The catastrophic earthquake in Haiti and this week’s torrential downpours in the Los Angeles area are reminders that we live in areas highly susceptible to powerful forces of nature.
In the space of four years between 1857 and 1861, the Los Angeles region experienced an earthquake of unparalleled magnitude (no stronger quake has hit the area since) as well as a period of rainfall that, in severity, has also not been repeated.
Concerning earthquakes, we have been talking for years about the inevitability of the “Big One,” the major earthquake due to strike the Los Angeles region someday. The last major temblor, over 150 years ago, was the Tejon earthquake of January 1857 that has been estimated to be about 7.9 on the modern Richter scale, the same magnitude as that of the 1906 San Francisco quake.
Because the region was so sparsely populated, with about 4,000 people in the city of Los Angeles and fewer than 10,000 in the county, the Los Angeles Star newspaper reported in its January 17, 1857, edition that “on the whole, no damage of any consequence, has been sustained by our citizens, although elsewhere considerable property has been destroyed, and we regret to say, severe personal injuries inflicted, and one life even sacrificed by the awful visitation.” As for damages in Los Angeles, a school house and several homes received cracks.
The worst impact was felt in the “Grapevine,” the mountainous region north of Los Angeles. At the Reed Ranch near today’s Gorman, several people sought to flee a house and all made it to safety “except a woman, who was killed by the falling of the house.” There was also significant structural damage at the relatively new Army outpost of Fort Tejon. This is why the quake was named “Tejon” even though its activity was really to the northeast, along the San Andreas Fault (from where a future “Big One” is expected to come).
Meanwhile, “on a ranch belonging to Mr. Temple, on the San Gabriel River, the earth for a considerable distance was rent asunder, leaving a ditch some three feet wide.

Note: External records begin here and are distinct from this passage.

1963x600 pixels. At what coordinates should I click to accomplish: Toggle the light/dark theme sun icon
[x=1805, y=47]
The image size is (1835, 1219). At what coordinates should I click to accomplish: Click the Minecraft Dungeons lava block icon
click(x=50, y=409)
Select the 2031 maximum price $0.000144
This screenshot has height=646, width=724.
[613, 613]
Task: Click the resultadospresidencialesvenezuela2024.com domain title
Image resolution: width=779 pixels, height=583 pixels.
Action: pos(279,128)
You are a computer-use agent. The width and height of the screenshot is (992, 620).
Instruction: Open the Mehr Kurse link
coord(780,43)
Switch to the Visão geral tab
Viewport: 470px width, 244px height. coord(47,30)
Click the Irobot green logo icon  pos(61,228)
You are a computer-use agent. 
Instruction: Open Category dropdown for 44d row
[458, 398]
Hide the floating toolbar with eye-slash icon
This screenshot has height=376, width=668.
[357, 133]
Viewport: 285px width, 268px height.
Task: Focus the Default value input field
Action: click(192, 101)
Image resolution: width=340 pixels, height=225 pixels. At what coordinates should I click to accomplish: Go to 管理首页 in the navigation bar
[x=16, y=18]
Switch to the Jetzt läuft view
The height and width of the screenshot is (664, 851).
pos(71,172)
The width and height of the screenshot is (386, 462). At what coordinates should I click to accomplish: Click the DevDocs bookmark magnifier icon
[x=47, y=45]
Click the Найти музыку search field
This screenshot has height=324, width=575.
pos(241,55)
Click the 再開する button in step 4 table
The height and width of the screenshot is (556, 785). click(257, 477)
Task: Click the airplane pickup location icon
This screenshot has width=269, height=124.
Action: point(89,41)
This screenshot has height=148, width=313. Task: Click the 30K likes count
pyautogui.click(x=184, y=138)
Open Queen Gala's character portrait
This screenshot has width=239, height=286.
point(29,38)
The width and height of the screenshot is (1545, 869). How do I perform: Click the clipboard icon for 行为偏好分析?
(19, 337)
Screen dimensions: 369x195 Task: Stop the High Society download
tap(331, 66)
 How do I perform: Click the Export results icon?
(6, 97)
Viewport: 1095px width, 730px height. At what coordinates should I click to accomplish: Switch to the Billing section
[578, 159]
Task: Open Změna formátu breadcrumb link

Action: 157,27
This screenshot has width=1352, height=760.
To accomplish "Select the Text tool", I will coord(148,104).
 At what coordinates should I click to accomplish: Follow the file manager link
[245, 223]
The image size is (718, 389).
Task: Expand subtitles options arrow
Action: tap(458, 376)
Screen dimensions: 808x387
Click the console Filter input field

The disruption was traced for miles along the river, which was turned out of its bed for many rods in length.” This description referred to the Rancho La Merced, co-owned by F. P. F. Temple and Juan Matías Sanchez. The San Gabriel River at that time was actually today’s Rio Hondo, the current river not “created” until severe flooding in 1867-68 led to its new course.

Excerpt from the Los Angeles Star newspaper, January 17, 1857. From the Homestead Museum Collection.
Speaking of flooding, in the winter of 1861-62, rain fell almost continuously, often in downpours, between Christmas Eve and the end of January. While there weren’t advanced weather stations to measure precipitation levels, estimates range from thirty to fifty inches in that four- to five-week period.
Again, the damage was extraordinary and references made in the press and in autobiographies tell of the destruction wrought upon houses, as well as the washing away of crops and cattle. Large portions of the town of San Bernardino and the new German-American settlement of Anaheim were destroyed.
The Temple family at La Merced was again affected, as reported in the Star on January, 25 1862: “MERCED RANCHO, the residence of F. P. F. Temple, Esq., was flooded. The family effected their escape from the house on a raft. No injury sustained by house or property.”

Excerpt from the Los Angeles Star newspaper, January 26, 1862. From the Homestead Museum Collection.
Indeed, the area around the Temple ranch was later declared a 100-year flood plain by the U. S. Army Corps of Engineers, and the Whittier Narrows Dam was built just to the south of where the family’s adobe house once stood. Given these circumstances, it is incredible that the dwelling, built in 1851, survived for nearly sixty years. It appears that a fire, of all things, led to the building’s demise before 1910.
Widespread catastrophic flooding has since been prevented by our intricate flood control system, but we anxiously await the next “Big One” that will strike someday.